„Sale-and-Lease-Back“: Ein Rettungsanker mit Tücken

Veröffentlicht von Armin Borovička am

„Sale-and-Lease-Back“ im Unternehmen

Viele mittelständische Unternehmen kennen es: Werthaltige Maschinen, Nutzfahrzeuge oder Anlagen binden Kapital. Um das zu vermeiden und liquide Mittel freisetzen zu können, erfreut sich bei Unternehmen das sogenannte „Sale-and-Lease-Back“ als Finanzierungsform immer größerer Beliebtheit. Dabei wird das Objekt an eine Leasinggesellschaft verkauft und anschließend zurück geleast. Kann das gut gehen? Eine Bestandsaufnahme.

„Sale-and-Lease-Back“-Maßnahmen gehören längst zum kleinen 1×1 der Sanierung hoch verschuldeter Unternehmen. Aber auch zahllose Kommunen griffen in den vergangenen Jahren auf diesen „Trick“ zurück, um der Falle der Zahlungsunfähigkeit zu entgehen. Es klingt aber auch zu gut: Beworben wird die Durchführung von „Sale-and-Lease-Back“ damit, dass die Aufdeckung sogenannter „stiller Reserven“ für einen Zufluss von Liquidität sorgt. Schnell und unbürokratisch.

Stille Reserven auflösen

Diese stillen Reserven auf Seiten eines Unternehmens entstehen, wenn die Marktpreise von Anlagegegenständen über deren Buchwerten liegen. Sehr oft gilt das für Sachanlagen, die zwar buchhalterisch abgeschrieben sind, jedoch für die Produktion weiterhin benötigt werden und zudem am Markt für gebrauchte Anlagegegenstände noch einen guten Preis erzielen würden.

Nach dem Verkauf an die Leasinggesellschaft verschwindet der Vermögensgegenstand aus der Bilanz. Das Unternehmen erhält so schnell liquide Mittel und kann dennoch die Objekte wie gewohnt weiternutzen. Wird die Liquidität verwendet, um Kredite zu tilgen oder Rechnungen zu begleichen, verkürzt sich die Bilanz und der Eigenkapitalanteil steigt.

Vielfältige Vorteile

Auch steuerlich gibt es Vorteile: Sofern das Unternehmen über ausreichend aufgelaufene Verluste verfügt, gelingt es meistens, eine Steuerzahlung auf die Erträge aus der Aufdeckung der stillen Reserven zu verhindern. Die gewonnene Liquidität wird dann eingesetzt, um die Schulden des Unternehmens zu tilgen. Im Idealfall bleiben noch finanzielle Mittel übrig.

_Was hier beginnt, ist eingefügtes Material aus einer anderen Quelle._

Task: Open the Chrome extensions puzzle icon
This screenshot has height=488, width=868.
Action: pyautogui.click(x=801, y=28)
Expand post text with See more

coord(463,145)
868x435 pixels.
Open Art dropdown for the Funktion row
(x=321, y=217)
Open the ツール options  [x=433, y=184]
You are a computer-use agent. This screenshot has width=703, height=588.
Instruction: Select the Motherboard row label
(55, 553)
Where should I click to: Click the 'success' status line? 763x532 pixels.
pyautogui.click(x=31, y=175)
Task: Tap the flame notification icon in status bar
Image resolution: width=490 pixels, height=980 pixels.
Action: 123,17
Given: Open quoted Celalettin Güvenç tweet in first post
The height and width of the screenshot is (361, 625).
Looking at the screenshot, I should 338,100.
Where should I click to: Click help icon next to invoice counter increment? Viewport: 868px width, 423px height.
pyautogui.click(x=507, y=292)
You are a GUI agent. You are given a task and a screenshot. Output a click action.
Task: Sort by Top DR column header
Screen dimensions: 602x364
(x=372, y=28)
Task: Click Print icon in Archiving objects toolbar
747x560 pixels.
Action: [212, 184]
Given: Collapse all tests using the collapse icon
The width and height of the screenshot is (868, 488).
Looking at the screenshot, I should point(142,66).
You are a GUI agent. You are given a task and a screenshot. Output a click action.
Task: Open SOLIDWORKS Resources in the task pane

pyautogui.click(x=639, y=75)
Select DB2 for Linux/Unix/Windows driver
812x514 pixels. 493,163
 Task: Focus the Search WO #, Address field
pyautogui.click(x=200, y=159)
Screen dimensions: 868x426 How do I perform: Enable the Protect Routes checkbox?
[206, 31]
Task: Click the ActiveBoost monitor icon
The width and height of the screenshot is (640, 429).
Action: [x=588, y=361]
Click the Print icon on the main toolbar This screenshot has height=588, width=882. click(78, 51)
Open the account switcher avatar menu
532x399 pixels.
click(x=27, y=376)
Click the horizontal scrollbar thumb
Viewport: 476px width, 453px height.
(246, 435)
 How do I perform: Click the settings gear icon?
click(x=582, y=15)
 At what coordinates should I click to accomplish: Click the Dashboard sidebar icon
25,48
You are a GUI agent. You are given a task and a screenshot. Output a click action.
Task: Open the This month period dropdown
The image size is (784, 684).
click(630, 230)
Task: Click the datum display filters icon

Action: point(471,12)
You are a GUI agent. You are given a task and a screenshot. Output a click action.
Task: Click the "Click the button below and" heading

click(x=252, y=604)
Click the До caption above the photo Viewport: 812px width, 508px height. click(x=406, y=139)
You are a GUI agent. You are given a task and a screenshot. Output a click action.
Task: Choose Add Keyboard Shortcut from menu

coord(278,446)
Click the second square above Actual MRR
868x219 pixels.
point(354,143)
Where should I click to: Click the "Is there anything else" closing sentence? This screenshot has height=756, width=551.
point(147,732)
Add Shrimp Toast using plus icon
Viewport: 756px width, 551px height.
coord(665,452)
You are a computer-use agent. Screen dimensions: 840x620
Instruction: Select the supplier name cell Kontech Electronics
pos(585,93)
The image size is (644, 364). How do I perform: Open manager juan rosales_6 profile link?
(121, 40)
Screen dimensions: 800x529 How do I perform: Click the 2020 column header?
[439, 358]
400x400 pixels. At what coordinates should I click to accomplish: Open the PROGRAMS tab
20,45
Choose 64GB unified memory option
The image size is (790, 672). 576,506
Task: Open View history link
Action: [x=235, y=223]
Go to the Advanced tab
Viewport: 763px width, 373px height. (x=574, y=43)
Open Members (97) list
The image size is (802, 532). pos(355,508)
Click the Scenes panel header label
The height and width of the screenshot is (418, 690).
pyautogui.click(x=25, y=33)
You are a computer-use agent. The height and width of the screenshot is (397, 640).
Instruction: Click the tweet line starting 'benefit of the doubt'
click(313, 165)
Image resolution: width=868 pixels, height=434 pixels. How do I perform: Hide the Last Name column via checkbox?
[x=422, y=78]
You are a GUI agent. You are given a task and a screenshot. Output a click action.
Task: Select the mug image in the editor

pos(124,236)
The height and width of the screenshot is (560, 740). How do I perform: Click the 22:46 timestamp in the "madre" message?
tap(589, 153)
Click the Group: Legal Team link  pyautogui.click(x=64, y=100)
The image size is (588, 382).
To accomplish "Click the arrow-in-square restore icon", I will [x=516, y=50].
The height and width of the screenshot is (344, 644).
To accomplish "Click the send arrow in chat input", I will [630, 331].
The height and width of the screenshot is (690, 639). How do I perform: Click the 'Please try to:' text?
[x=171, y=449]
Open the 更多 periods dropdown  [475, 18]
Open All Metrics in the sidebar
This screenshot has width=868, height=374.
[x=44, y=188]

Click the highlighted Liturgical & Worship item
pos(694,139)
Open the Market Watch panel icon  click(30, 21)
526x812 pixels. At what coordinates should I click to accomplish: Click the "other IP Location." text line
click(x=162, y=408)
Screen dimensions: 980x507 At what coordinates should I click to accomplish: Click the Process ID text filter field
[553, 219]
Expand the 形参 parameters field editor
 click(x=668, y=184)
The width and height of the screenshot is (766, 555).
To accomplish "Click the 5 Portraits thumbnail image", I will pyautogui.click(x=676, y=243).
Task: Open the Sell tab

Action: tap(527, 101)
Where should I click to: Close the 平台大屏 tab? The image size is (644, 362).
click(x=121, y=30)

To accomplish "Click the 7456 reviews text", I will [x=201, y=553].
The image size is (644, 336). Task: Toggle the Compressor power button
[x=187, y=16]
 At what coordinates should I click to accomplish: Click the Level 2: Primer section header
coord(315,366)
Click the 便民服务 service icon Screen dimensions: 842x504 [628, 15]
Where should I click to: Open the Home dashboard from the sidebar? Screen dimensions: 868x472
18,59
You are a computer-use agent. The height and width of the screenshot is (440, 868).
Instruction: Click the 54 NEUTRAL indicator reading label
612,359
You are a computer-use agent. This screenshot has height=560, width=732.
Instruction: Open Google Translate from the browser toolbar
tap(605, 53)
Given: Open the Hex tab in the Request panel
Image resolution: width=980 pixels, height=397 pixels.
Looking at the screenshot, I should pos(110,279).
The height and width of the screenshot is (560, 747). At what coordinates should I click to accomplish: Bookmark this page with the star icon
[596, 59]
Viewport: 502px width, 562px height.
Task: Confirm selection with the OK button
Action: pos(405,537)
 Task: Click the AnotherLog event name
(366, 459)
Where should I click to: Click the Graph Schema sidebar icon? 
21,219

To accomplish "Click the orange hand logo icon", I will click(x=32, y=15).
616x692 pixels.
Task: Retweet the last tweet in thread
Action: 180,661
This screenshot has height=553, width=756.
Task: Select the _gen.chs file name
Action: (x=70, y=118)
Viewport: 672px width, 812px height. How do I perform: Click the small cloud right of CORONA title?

Nicht zuletzt gilt: Sind die Zahlungsmodalitäten der Leasingraten korrekt mit den zu erwartenden Erträgen des Vermögensgegenstands abgestimmt – man spricht auch von Kostenkongruenz – tritt der sogenannte „Pay-as-you-earn“-Effekt ein. Das bedeutet, dass sich das Leasingobjekt selbst finanziert.

Optimale Bilanzkosmetik

Unter’m Strich also eine ganze Menge bilanztechnischer Vorteile! Insbesondere auf der Passivseite konnten die Schulden reduziert werden, wobei gleichzeitig die Abgänge auf der Aktivseite aufgrund der geringen Buchwerte geringer ausfallen. So erhöht sich dank „Sale-and-Lease-Back“ die Eigenkapitalquote und der Verschuldensgrad sinkt. Das führt dazu, dass sich Bilanzkennzahlen positiv entwickeln. Diese Veränderungen stellt ein externer Sanierer gerne heraus und lässt sich für diese Erfolge feiern. Und natürlich auch gerne gut bezahlen.

Die Kehrseite

Allerdings ist dies nur die halbe Wahrheit. Dem Unternehmen fehlen nicht nur wesentliche Anlagegegenstände, sondern es sieht sich nun auch mit permanent höheren Ausgaben für das Lease back konfrontiert. Beim „Sale-and-Lease-Back“ liegt das Risiko nämlich in der Zukunft. Es ist wichtig, die gegenläufigen Folgewirkungen in den Jahren nach der Transaktion zu berücksichtigen. Oftmals übersteigen die Leasingkosten die wegfallenden Abschreibungen und den ersparten Zinsaufwand. Die Ertragssituation des Unternehmens hat sich also nicht verbessert.

Besondere Risiken

Durch die meist unkündbar vereinbarte lange Vertragslaufzeit der „Sale-and-Lease-Back“-Gestaltung ist bedingt, dass die 100-prozentige Finanzierung zu jedem Zeitpunkt des Leasing-Engagements durch die Werthaltigkeit des Objekts, bzw. generell der Zahlungsfähigkeit des Unternehmens gesichert sein muss. Dazu kommt ein erhebliches weiteres Risiko, wenn sich die Ertragssituation des Unternehmens ohne eigenen Einfluss signifikant ändert – bestes Beispiel sind aktuell die Corona-Krise und der russische Angriffskrieg auf die Ukraine, die die Märkte in Aufruhr versetzen.

Probleme in Krisenzeiten

Ist man in einer solchen Krise auf „Sale-and-Lease-Back“ angewiesen, handelt es sich in der Regel um ein Verlustgeschäft, da Immobilien und Maschinen unter Wert verkauft werden müssen. Auch die Instandhaltungsarbeiten, Reparaturen und Versicherungen müssen meist weiterhin vom leasenden Unternehmen getragen werden. Das „Sale-and-Lease-Back“-Geschäft ist nur einmal möglich, die stillen Reserven sind danach keine Reserveren oder Sicherheiten mehr. Das verkaufende Unternehmen profitiert nicht von künftigen Wertsteigerungen, außer im Vertrag ist eine entsprechende Kaufoption bei Laufzeitende festgelegt.

Weitere Fallstricke

Auch aus der Vertragsgestaltung selbst können sich Fallstricke ergeben: Es ist bereits vorgekommen, dass die erwünschte off-balance-Bilanzierung des Leasingobjekts mit der damit einhergehenden Bilanzverkürzung nicht funktionierte und der Leasingnehmer weiterhin als wirtschaftlicher Eigentümer des Leasingobjekts anzusehen war – auch vom Finanzamt. Der Leasingvertrag sollte also vorab immer intensiv mit dem Steuerberater besprochen werden.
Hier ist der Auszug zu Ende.